**Instruksi Tugas 1:** Salin kembali bagian entri yang dimulai dari baris berisi "Natural Gas Lpg" hingga akhir entri, dengan mengganti "Furnace" menjadi "Kiln" tanpa mengubah hal lain.

Selasa, 18 Mei 2010

Siauw Giok Tjhan (萧玉灿), Pejuang Yang Dihapus Dari Sejarah…

Siauw Giok Tjhan ( 萧玉灿 Xiāo Yù Càn ), lahir di Kapasan, Simokerto, Surabaya, Jawa Timur, 23 Maret 1914 – meninggal di Leiden, Belanda, 20 November 1981 pada umur 67 tahun. Ia adalah seorang politikus pejuang dan tokoh gerakan kemerdekaan Indonesia dari golongan Tionghoa-Indonesia.

Ayahnya bernama Siauw Gwan Swie, seorang peranakan dan ibunya Kwan Tjian Nio, seorang totok. Memiliki adik bernama Siauw Giok Bie. Siauw pernah menjadi ketua umum Baperki, Menteri Negara, anggota BP KNIP, anggota parlemen RIS, parlemen RI sementara, anggota DPR hasil pemilu 1955/anggota Majelis Konstituante, anggota DPRGR/MPR-S, dan anggota DPA. Salah satu warisan buah karya Siauw ialah Universitas Trisakti yang dulu didirikan oleh Baperki dengan nama Universitas Res Publika, yang kemudian diubah namanya menjadi Universitas Trisakti. Siauw Giok Tjhan wafat di Belanda pada tanggal 20 November 1981, beberapa menit sebelum memberikan ceramah di Universitas Leiden.

Siauw sejak kecil sudah mempunyai watak perlawanan atas penghinaan dan ketidakadilan yang menimpa diri dan kelompok etnisnya. Saat itu, ejekan "cina loleng" sering sekali dilayangkan oleh kelompok anti-Tionghoa untuk merendahkan orang-orang Tionghoa. Begitulah, dengan kemahiran kung-fu yang dipelajari dari kakeknya, memungkinkan Siauw Giok Tjhan untuk berkelahi melawan anak-anak Belanda, Indo, dan Ambon yang mengejek dirinya. Istilah "cina-loleng" adalah salah satu penghinaan yang biasa dilontarkan untuk etnis Tionghoa. Keteguhan dan kekerasan jiwa dalam memperjuangkan keadilan tumbuh dalam lingkungan hidup yang harus dihadapi. Terutama setelah kedua orang tuanya meninggal dalam usia muda, ia terpaksa melepaskan sekolah begitu selesai HBS, untuk mencari nafkah meneruskan hidupnya bersama adik tunggalnya, Siauw Giok Bie yang masih harus meneruskan sekolah itu.

**Informasi yang Diberikan:**
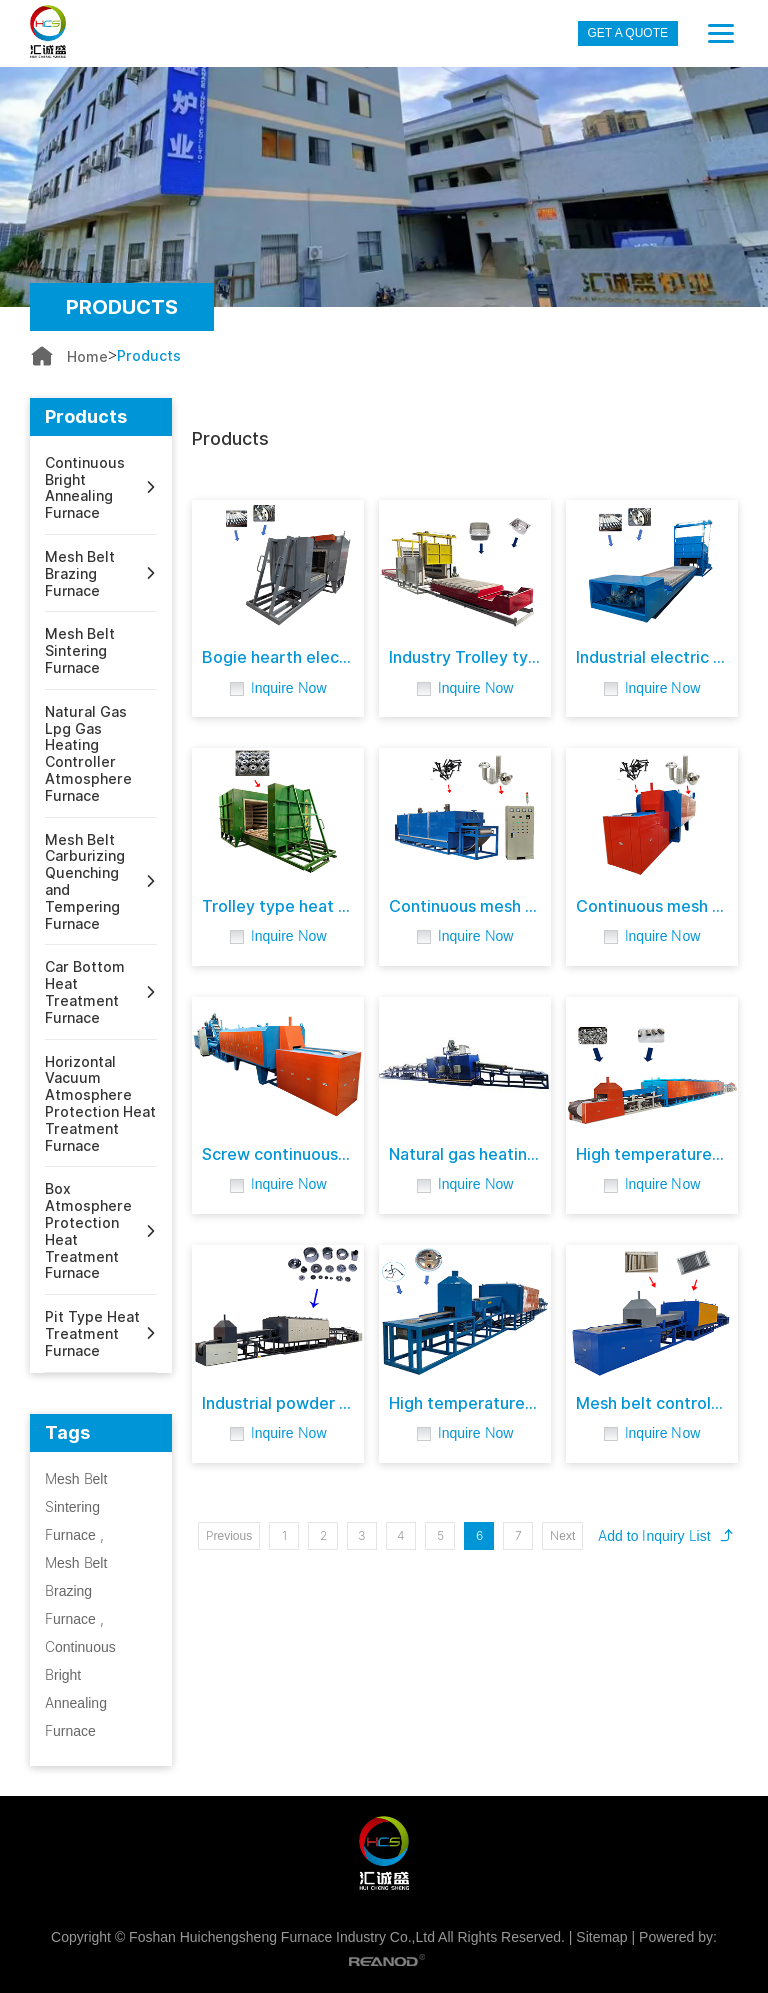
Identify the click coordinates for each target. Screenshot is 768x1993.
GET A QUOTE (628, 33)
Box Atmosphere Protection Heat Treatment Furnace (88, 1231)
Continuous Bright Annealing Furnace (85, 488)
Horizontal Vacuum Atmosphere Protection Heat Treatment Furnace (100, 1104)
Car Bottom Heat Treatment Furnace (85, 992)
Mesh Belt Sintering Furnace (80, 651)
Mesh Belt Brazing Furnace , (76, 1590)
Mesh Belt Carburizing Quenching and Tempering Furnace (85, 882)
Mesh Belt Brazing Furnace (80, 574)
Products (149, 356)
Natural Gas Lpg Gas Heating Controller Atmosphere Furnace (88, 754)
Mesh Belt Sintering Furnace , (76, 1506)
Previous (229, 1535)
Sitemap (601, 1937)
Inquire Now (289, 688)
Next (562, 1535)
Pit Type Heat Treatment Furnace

**Instruksi Tugas 2:** Terjemahkan kalimat dari kutipan sumber tentang Siauw Giok Tjhan berikut ke dalam bahasa Inggris: "Siauw Giok Tjhan wafat di Belanda pada tanggal 20 November 1981, beberapa menit sebelum memberikan ceramah di Universitas Leiden."

**Hasil Latihan 1:**
Natural Gas Lpg Gas Heating Controller Atmosphere Kiln (88, 754)
Mesh Belt Sintering Kiln , (76, 1506)
Previous (229, 1535)
Sitemap (601, 1937)
Inquire Now (289, 688)
Next (562, 1535)
Pit Type Heat Treatment Kiln

**Hasil Latihan 2:** Siauw Giok Tjhan died in the Netherlands on November 20, 1981, a few minutes before giving a lecture at Leiden University.